Wrangell hasn’t held a king salmon derby since 2017. But this year, the borough’s Chamber of Commerce is bringing back the historic competition for its 66th running.
“I’ve heard that a lot of people are excited about it,” says Stephanie Cook, the Chamber’s outgoing director, “So we’re hoping for a good turnout. I know it’s been a while since we’ve had a king salmon derby, and I know people have loved it in the past. It’s obviously not going to be to the scale it was before, because we’re just starting out again and it’ll definitely be smaller. But we’re looking forward to it and hopeful that we have a great derby.”
Patrick Fowler is the Alaska Department of Fish and Game area manager for sport fishing around Petersburg and Wrangell. He explains that communities across Southeast have had to cancel king derbies or switch the focus to silvers.
“Wild king salmon stocks are basically doing terrible,” Fowler explains. “We’ve implemented a suite of management actions in both commercial and sport fisheries to eliminate or reduce our harvest of Southeast Alaska wild stocks. Beginning in — it was, I think, 2017 off the top of my head — we started taking pretty restrictive action across Southeast, but especially in the Wrangell area.”

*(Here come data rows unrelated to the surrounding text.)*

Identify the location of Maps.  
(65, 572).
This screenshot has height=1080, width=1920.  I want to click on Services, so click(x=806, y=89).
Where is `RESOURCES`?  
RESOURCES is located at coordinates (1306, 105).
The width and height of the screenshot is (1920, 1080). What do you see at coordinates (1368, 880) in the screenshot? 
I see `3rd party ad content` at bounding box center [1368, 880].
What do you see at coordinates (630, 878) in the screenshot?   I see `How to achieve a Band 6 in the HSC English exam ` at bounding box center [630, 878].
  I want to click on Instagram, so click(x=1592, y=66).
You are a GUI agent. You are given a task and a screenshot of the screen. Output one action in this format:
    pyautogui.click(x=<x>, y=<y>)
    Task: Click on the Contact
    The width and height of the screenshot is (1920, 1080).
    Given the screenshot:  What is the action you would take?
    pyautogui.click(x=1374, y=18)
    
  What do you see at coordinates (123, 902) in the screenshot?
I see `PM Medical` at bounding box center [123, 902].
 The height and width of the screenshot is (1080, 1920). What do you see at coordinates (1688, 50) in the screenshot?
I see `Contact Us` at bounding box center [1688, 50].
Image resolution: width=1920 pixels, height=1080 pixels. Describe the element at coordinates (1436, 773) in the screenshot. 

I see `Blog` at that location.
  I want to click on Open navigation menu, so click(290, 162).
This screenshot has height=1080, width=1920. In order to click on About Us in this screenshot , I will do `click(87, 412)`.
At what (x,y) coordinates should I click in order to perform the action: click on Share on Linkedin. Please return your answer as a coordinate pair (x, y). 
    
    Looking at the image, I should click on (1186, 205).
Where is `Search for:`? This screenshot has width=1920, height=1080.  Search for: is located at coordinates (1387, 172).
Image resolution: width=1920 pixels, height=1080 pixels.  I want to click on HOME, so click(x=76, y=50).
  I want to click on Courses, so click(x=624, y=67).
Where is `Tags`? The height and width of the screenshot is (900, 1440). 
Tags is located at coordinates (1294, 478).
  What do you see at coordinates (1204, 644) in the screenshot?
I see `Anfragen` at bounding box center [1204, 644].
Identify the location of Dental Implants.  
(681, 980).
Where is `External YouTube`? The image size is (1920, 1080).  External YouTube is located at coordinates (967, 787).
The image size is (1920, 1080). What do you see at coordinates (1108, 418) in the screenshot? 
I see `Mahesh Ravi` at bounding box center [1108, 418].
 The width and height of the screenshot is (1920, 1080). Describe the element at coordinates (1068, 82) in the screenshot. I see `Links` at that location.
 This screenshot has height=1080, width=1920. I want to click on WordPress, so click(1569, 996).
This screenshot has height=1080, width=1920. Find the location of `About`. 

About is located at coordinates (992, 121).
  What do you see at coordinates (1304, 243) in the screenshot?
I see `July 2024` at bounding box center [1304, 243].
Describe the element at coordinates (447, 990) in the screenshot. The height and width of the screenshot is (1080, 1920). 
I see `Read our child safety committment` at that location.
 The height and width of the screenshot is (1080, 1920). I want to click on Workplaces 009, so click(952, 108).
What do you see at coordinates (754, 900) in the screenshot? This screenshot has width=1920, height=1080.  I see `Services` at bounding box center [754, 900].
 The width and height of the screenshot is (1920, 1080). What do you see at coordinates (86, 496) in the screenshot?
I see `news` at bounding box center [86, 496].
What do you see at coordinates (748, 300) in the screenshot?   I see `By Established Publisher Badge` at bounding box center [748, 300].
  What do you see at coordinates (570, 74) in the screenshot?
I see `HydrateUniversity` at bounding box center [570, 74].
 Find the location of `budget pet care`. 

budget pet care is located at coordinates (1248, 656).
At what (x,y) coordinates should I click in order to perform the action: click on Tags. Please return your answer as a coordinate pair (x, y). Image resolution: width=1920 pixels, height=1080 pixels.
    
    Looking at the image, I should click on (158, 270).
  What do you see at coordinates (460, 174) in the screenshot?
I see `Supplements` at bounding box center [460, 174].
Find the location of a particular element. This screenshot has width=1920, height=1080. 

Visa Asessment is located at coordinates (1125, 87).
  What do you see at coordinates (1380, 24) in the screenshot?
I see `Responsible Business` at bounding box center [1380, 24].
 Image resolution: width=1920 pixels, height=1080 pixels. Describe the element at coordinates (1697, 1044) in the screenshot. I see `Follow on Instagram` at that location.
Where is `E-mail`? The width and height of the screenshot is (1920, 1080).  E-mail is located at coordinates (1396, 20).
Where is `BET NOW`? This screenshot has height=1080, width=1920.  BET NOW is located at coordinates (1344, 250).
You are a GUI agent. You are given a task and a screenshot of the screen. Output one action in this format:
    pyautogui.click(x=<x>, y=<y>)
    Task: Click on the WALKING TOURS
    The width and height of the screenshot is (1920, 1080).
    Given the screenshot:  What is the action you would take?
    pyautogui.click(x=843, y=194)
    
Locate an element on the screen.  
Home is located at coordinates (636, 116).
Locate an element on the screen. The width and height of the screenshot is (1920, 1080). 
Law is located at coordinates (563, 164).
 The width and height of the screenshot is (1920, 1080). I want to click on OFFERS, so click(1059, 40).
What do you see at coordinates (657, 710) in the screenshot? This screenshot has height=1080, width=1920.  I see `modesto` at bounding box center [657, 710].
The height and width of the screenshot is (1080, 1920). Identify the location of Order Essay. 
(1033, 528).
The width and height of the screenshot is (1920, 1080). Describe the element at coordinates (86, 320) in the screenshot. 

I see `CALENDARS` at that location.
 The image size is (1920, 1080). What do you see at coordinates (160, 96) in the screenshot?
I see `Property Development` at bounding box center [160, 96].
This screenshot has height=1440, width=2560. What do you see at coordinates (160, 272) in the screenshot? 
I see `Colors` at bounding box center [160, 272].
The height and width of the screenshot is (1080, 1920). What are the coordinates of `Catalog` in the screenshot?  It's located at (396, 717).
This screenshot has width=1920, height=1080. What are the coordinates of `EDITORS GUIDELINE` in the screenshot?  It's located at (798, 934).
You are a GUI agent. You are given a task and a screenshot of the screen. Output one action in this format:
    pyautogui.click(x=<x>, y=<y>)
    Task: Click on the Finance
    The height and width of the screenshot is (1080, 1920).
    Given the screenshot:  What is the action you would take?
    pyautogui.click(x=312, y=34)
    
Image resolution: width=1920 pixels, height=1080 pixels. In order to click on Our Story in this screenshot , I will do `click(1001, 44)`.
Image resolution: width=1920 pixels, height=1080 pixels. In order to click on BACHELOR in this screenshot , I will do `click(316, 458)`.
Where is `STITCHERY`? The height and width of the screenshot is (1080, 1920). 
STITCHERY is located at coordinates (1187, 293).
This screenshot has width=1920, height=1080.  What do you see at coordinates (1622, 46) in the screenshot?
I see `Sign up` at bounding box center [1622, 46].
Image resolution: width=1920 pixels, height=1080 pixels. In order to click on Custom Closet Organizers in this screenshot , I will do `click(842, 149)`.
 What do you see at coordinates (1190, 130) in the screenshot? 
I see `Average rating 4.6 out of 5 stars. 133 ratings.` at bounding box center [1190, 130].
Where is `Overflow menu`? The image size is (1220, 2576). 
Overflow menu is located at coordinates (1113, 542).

Things haven’t improved in the years since. Ketchikan’s king salmon derby organizers elected to back off of derby plans this year over continued concerns about wild chinook stocks in Southeast.
That’s not to say that ADF&G did — or even can — force communities not to run king derbies. Both Ketchikan and Wrangell run what are called “unsanctioned derbies,” where the sport-caught fish aren’t allowed to be sold. Wrangell’s king salmon derby, and any other unsanctioned derby, just have to operate under the area’s current sportfishing regulations.
Fowler says that most of the districts in the Wrangell area open to retention of kings on June 15.
“Essentially,” Fowler says, “What Wrangell did this year is they just chose to host the derby outside of the historic timing there, during the times that we are going to allow some retention of king salmon in some of the area, not the entire area. And, you know, essentially the amount of the magnitude of harvests that we anticipate from the Wrangell derby is a low enough level that we don’t need to change the sport fishing regulations because of that harvest.”
The June 15 opening doesn’t include District 8, the waters closest to the mouth of the Stikine River, and a portion of the Eastern Passage, which won’t allow sport king fishing until mid-July.
Wrangell’s 2021 king salmon derby is scheduled to run from June 15 – June 30. That’s a bit shorter than the king derbies of the past. Wrangell used to host the longest salmon derby in Southeast, running for more than a month through May and early June during the height of the king salmon run.
Tickets cost $25 and are available for purchase at many local businesses — Sentry, Ottesen’s, the Totem Bar, and Angerman’s — as well as the Chamber office. Weigh-ins will take place at the top of the Reliance Harbor ramp from 9 a.m. to 9 p.m. during the derby. And Wrangell’s Chamber of Commerce says derby booklets are on the way.
The first place fish will take home $3,000 this year, with $2,000 and $1,000 for the second and third place salmon, respectively.
More information can be found at wrangellfishderby.com.